1. O CENTRO HISTÓRICO DE OLINDA

2.2 O Conjunto Arquitetônico Civil Patrimonial e as Legislações de Proteção

2.2.1 Usos, atividades e intervenções arquitetônicas

A adequação de edificações históricas e culturais a novos programas de necessidades é um desafio que se apresenta permanentemente no campo da conservação e está relacionada com

gostos pessoais decorrentes de um modismo incorporado facilmente por agentes sociais envolvidos com bens patrimoniais. A conservação de um imóvel de valor cultural está vinculada à sua correta utilização e à sua participação no cotidiano de um lugar. A Carta de Burra (1999) define como uso compatível o que respeita o significado cultural de um sítio, não implicando nenhum impacto ou um impacto mínimo sobre esse significado. É importante a compreensão pelos agentes sociais da relação intrínseca entre usos, atividades e valores dos bens patrimoniais e dos danos que dela podem resultar, uma vez que grande parte das transformações físicas promovidas em imóveis civis patrimoniais objetiva atribuir- lhes novo uso.

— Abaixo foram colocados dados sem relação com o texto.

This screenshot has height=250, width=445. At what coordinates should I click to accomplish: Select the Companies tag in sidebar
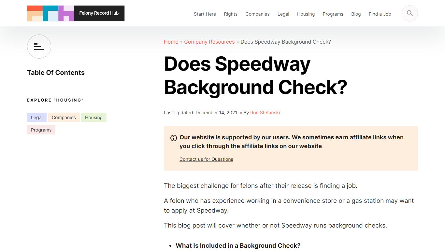[x=64, y=118]
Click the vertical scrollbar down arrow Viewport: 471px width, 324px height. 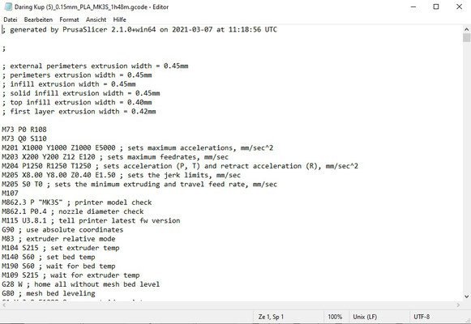pyautogui.click(x=466, y=296)
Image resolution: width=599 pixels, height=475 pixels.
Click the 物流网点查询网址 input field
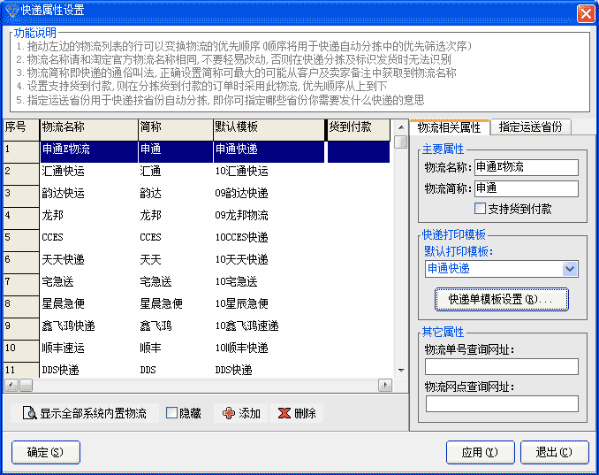coord(501,403)
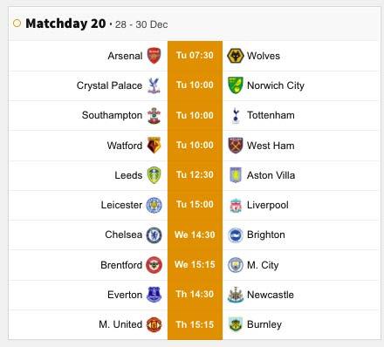Click the Matchday 20 header title
Image resolution: width=384 pixels, height=347 pixels.
(x=65, y=24)
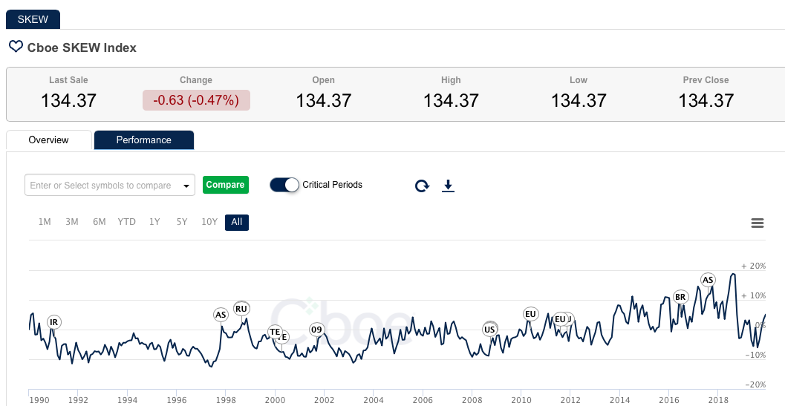This screenshot has width=785, height=406.
Task: Click the heart favorite icon beside Cboe SKEW Index
Action: point(16,47)

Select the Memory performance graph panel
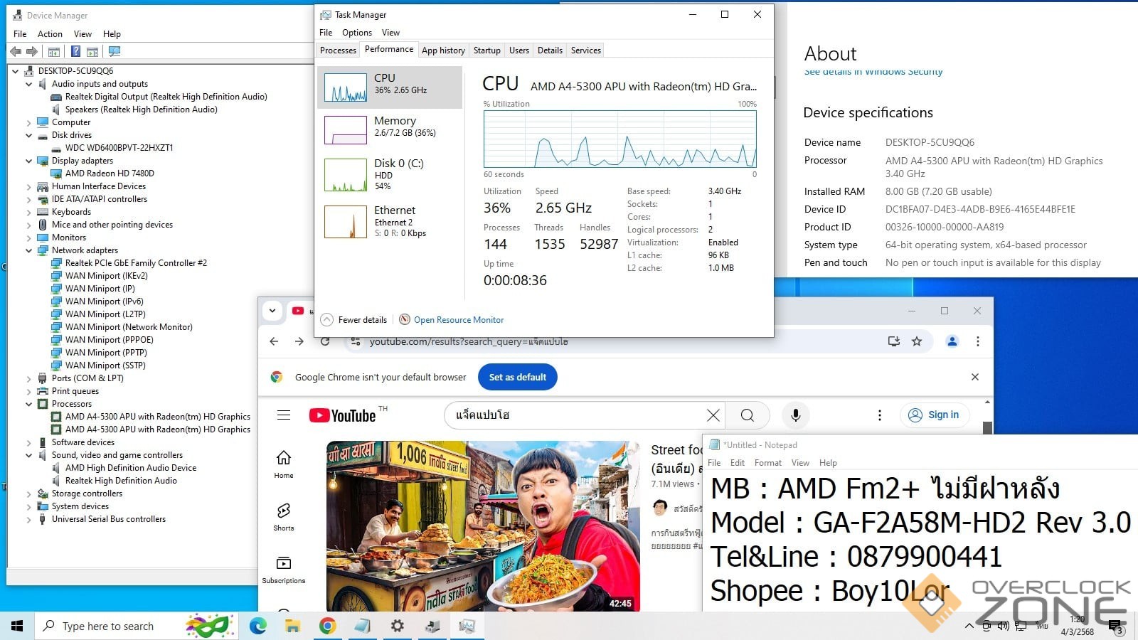pyautogui.click(x=390, y=130)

No ano 2000, em seu estudo sobre as transformações promovidas nos espaços de habitação do sítio histórico de Olinda, Moreira (2006) aplicou pesquisa em 3305 imóveis e verificou que o uso habitacional se conservava em 88,17% deles. Do total de entrevistados, 88% concordaram que a predominância do uso habitacional deveria conservar-se e que só deveria ser permitida a instalação de comércio e prestação de serviços de pequeno porte. A pesquisa identificou que, do total de imóveis em que foram executadas intervenções arquitetônicas entre 1982 e 1999, o maior percentual, 37, 27%, correspondeu a imóveis localizados no Setor Residencial Rigoroso. Evidenciada a relevância do seu caráter residencial, a conservação da morfologia e da tipologia dos imóveis de interesse histórico-arquitetônico que compõem este setor implica na permanência dessa qualificação.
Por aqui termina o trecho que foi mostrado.